There is a temperature difference between the skin and the air in the oven which is the driving force of heat transfer (temperature difference).
What about work? Is there transfer through work done?
Isn’t the oven working to produce the heat in the oven which is then transferred to the potato? But work is pressure multiplied by the change in volume. However there’s no change in volume of the potato.  So does this mean no work is done?
In summary, how do I identify whether work is done to the system or not?
 A: There definitely is work being done.  
There is power being used to keep the oven hot at the mentioned temperature; power used to increase the temperature of the potato; and water vaporization.  However, for your particular application, only the power used to increase the temperature of the potato is of interest.  This is why you are given the formula using pressure and volume.  Although it is true that the potato's volume changes little, the pressure inside the potato increases a lot.  The temperature increase causes physical and molecular changes of the potato molecules.  
A: While it may be (I haven’t researched it) that the potato “expands” a bit during the cooking process, I would think the amount of work to do this would be extremely small  (as JMac pointed out) compared to the heat transfer to the potato that increases its internal energy. 
Regarding your question “isn’t the oven working to produce the heat in the oven which is then transferred to the potato? But work is Pressure multiply by the change in volume. However there’s no change in volume of the potato. So does this mean no work is done?” 
No, it does not mean no work is done. Not all work is pressure multiplied by volume change. That type of work is properly called “boundary work” (expanding the potato skin). But there are other forms of work. One is electrical work. When the oven’s heating element heats the air in the oven, it is a work transfer (at a rate of $i^2R$ ) from the electrical source to the heating element and then heat transfer from the heating element to the air. 
A: The First Law of Thermodynamics says that changes to the internal energy of a thermodynamic system into two ways of energy transfers. 

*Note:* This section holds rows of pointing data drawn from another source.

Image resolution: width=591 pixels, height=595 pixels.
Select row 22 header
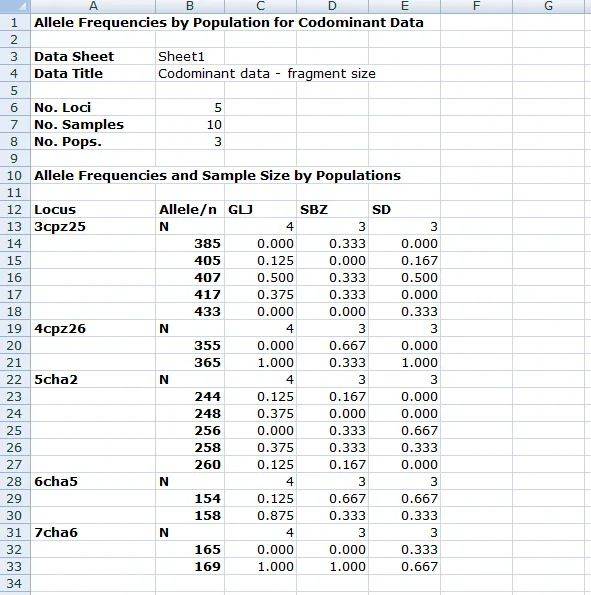[x=15, y=379]
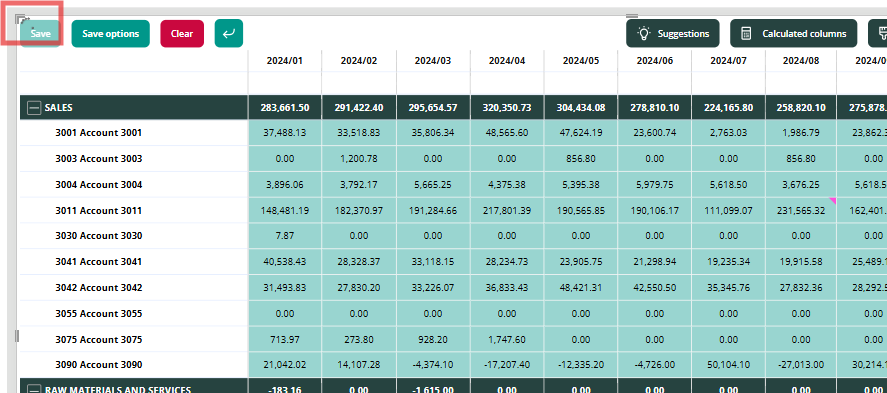Grab the top edge resize handle

coord(632,16)
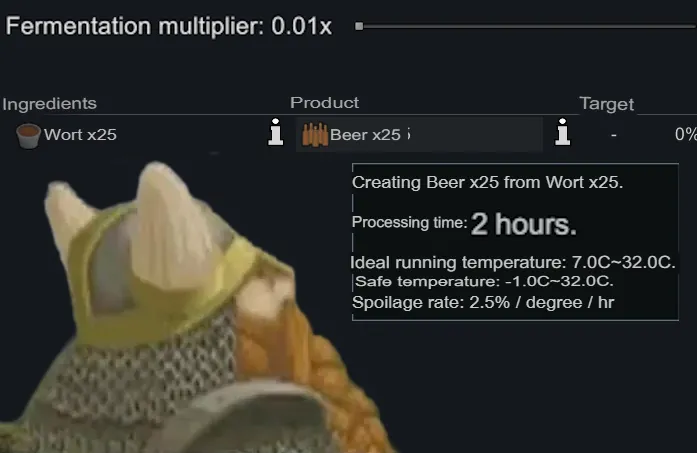The height and width of the screenshot is (453, 697).
Task: Click the Fermentation multiplier 0.01x label
Action: click(168, 26)
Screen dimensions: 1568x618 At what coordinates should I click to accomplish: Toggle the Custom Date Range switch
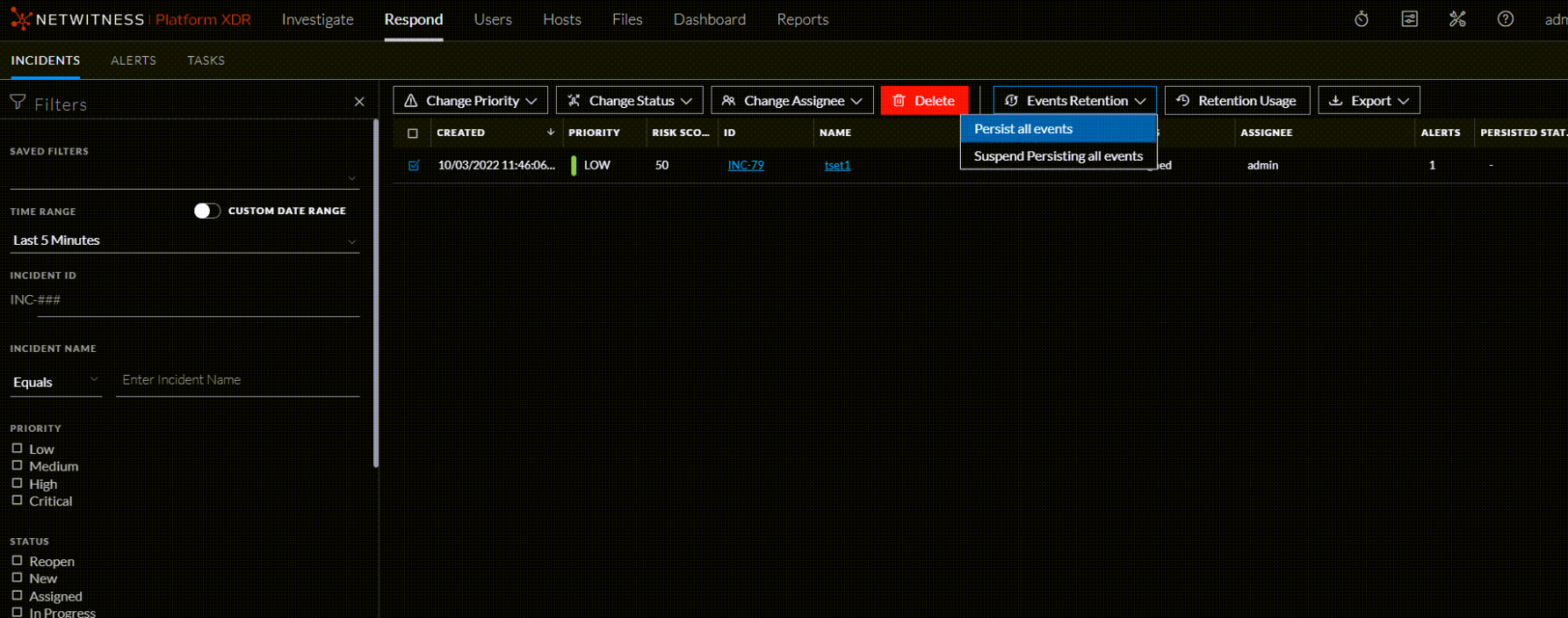(207, 211)
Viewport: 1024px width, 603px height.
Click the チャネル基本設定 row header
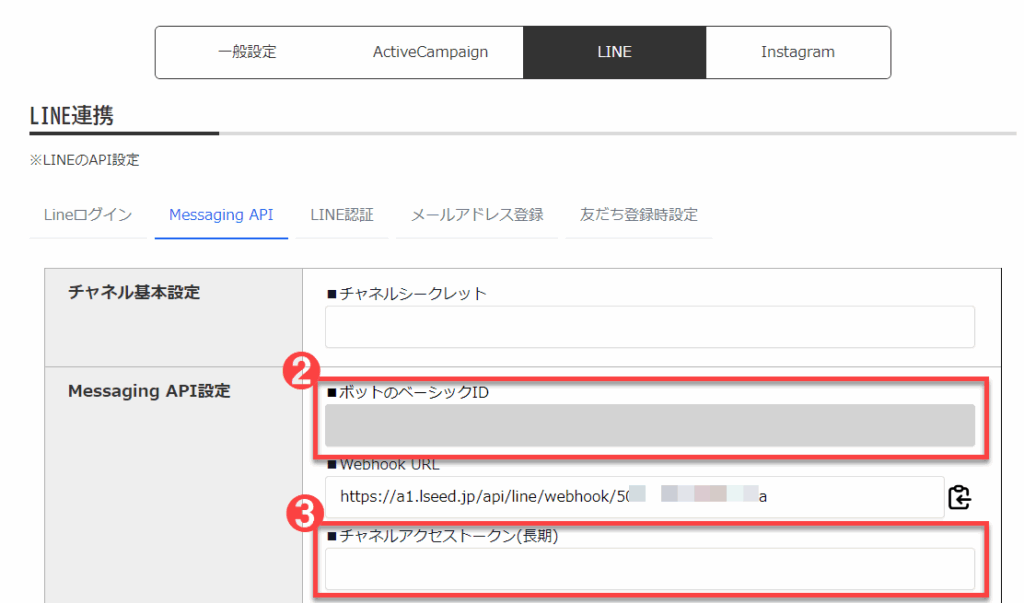coord(134,292)
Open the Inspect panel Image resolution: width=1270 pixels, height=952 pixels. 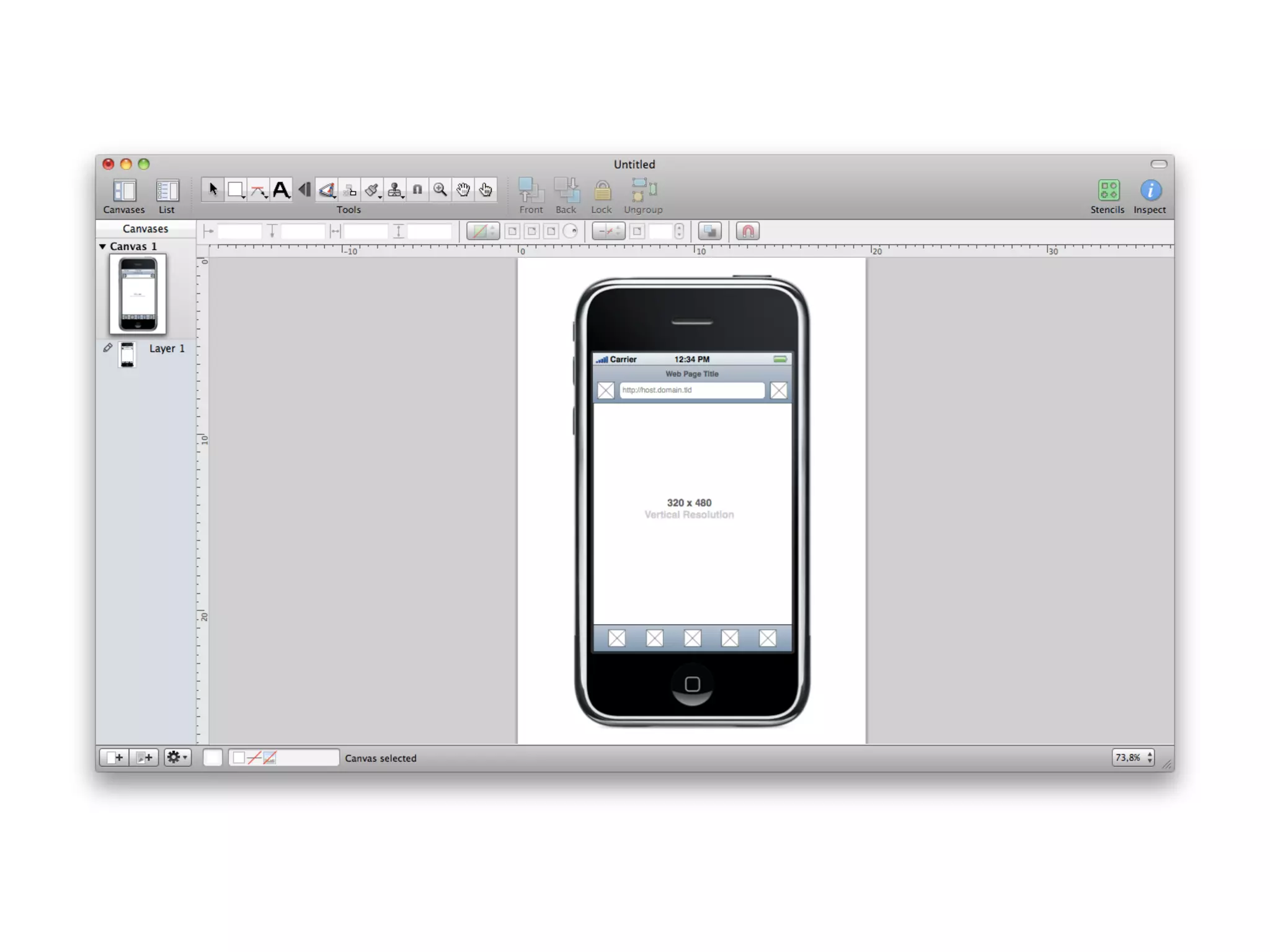pyautogui.click(x=1150, y=196)
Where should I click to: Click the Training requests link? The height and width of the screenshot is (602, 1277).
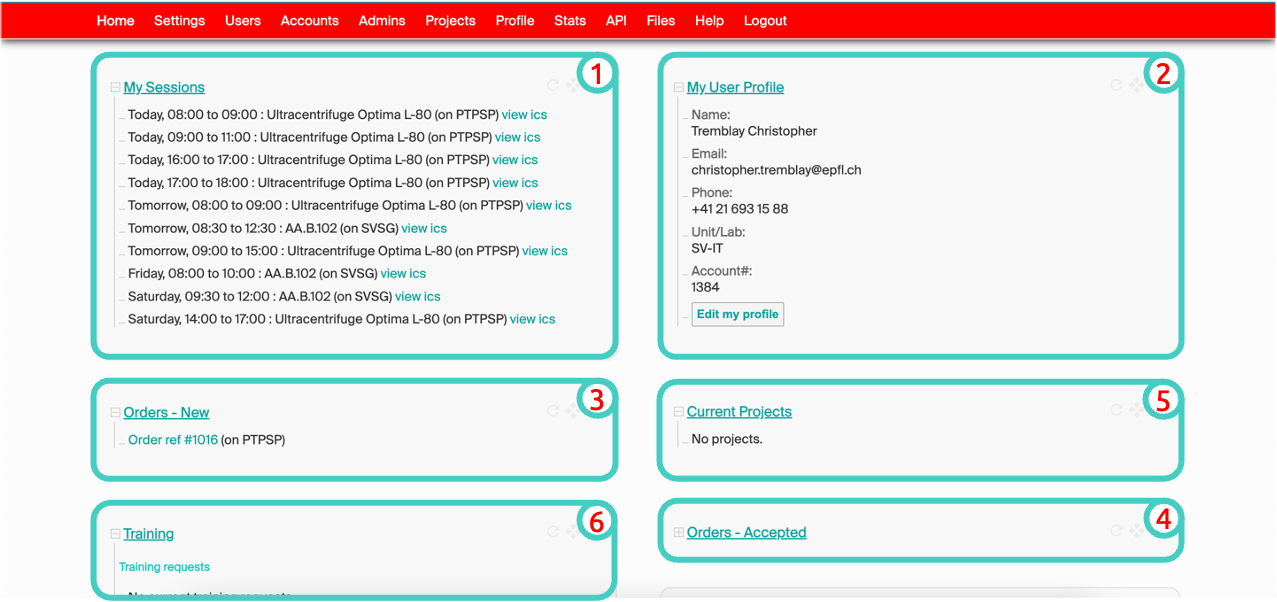tap(164, 567)
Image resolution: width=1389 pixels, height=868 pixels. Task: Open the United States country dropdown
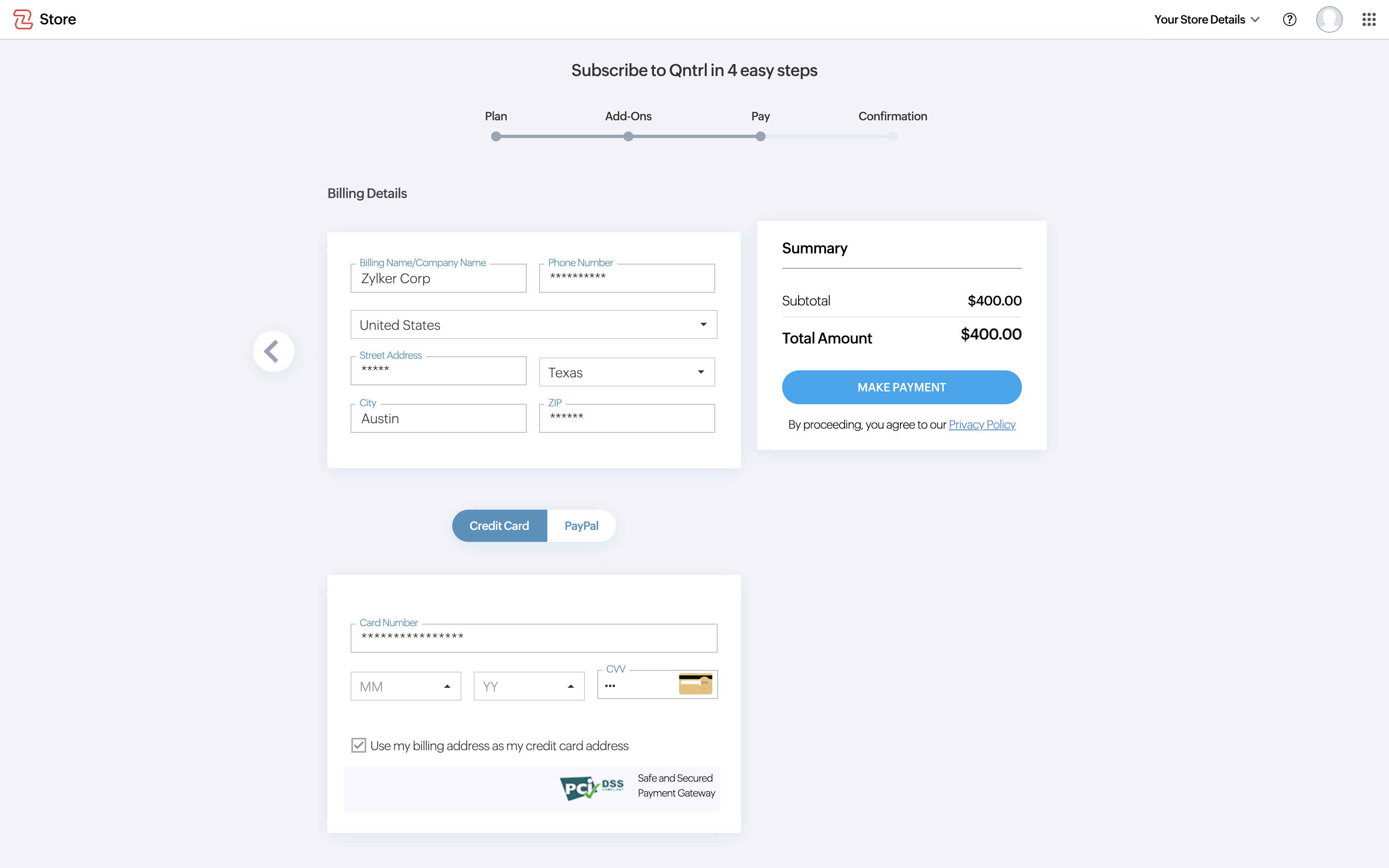(533, 325)
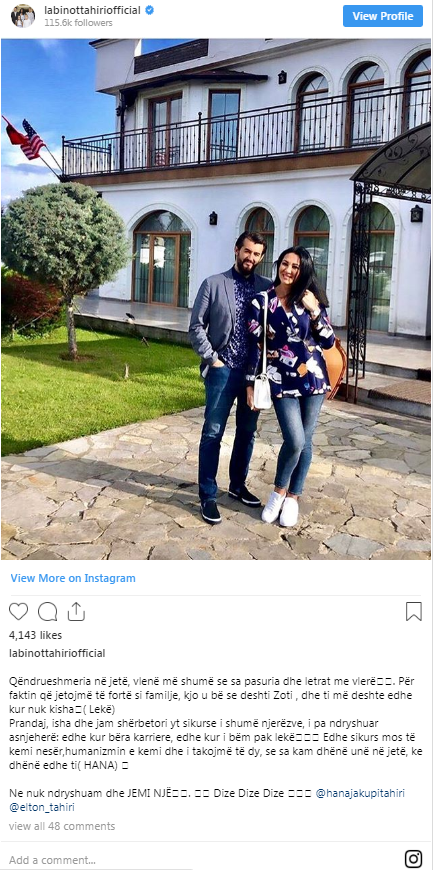The width and height of the screenshot is (433, 870).
Task: Open the 4,143 likes count
Action: [36, 635]
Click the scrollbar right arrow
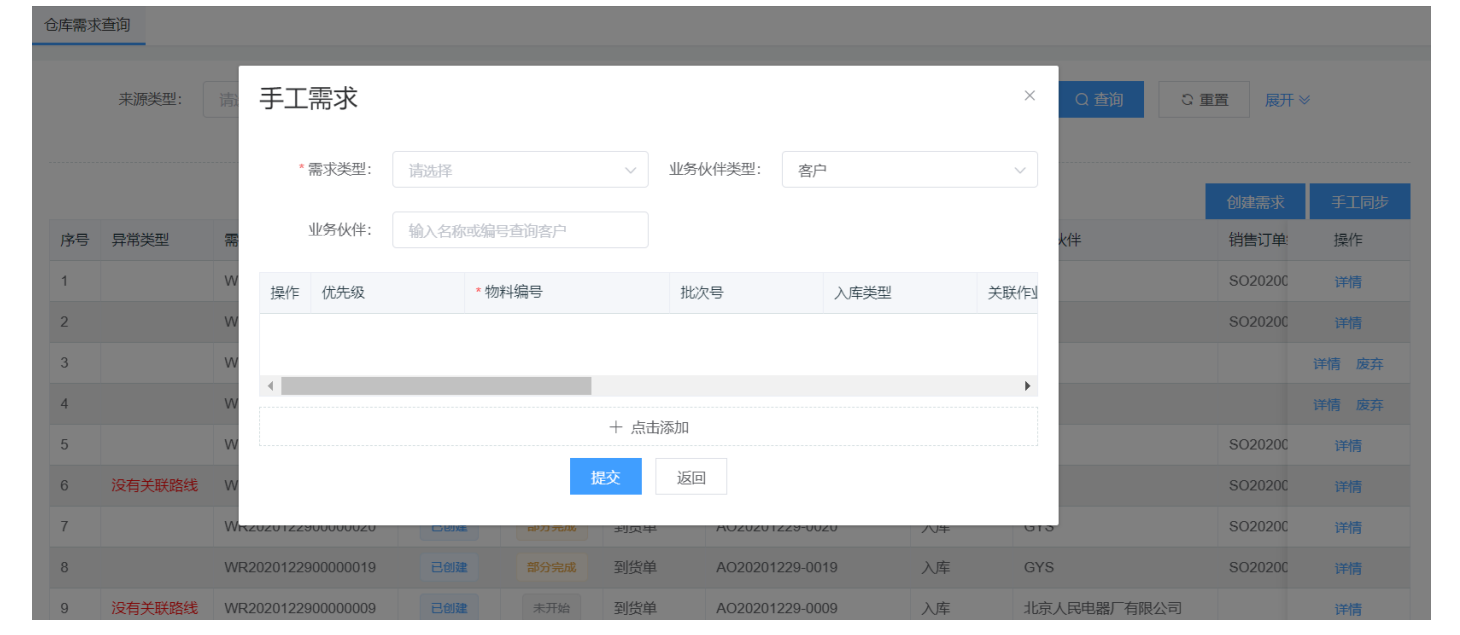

Work refers to forms of energy transfer, which can be accounted for in terms of changes in the macroscopic physical variables of the system, e.g. energy which goes into expanding the volume of a system against an external pressure, by say driving a piston-head out of a cylinder against an external force.

This is in distinction to heat energy carried into or out of the system in the form of transfers in the microscopic thermal motions of particles.

Any net increase in the internal energy U of a thermodynamic system must be fully accounted for, in terms of heat delta Q entering the system less work delta W done by the system:

dU = delta Q - delta W  

The Roman letter d indicates that internal energy U is a property of the state of the system, so changes in the internal energy are exact differentials - they depend only on the original state and the final state, not on the path taken.

In contrast, the Greek delta Q or delta W in the equation reflects the fact that the heat transfer and the work transfer are not properties of the final state of the system. 
Given only the initial state and the final state of the system, all one can say is what the total change in internal energy was, not how much of the energy went out as heat, and how much as work. 
A: Well, it is not strictly true that the volume stays fixed. The potato actually gets dilated in the oven, and the change in volume means that a part of the heat transferred has been converted to work (rigorously speaking the work is not pressure by volume because the potato is a solid body, so you should instead consider the internal stresses, but the concept is the same).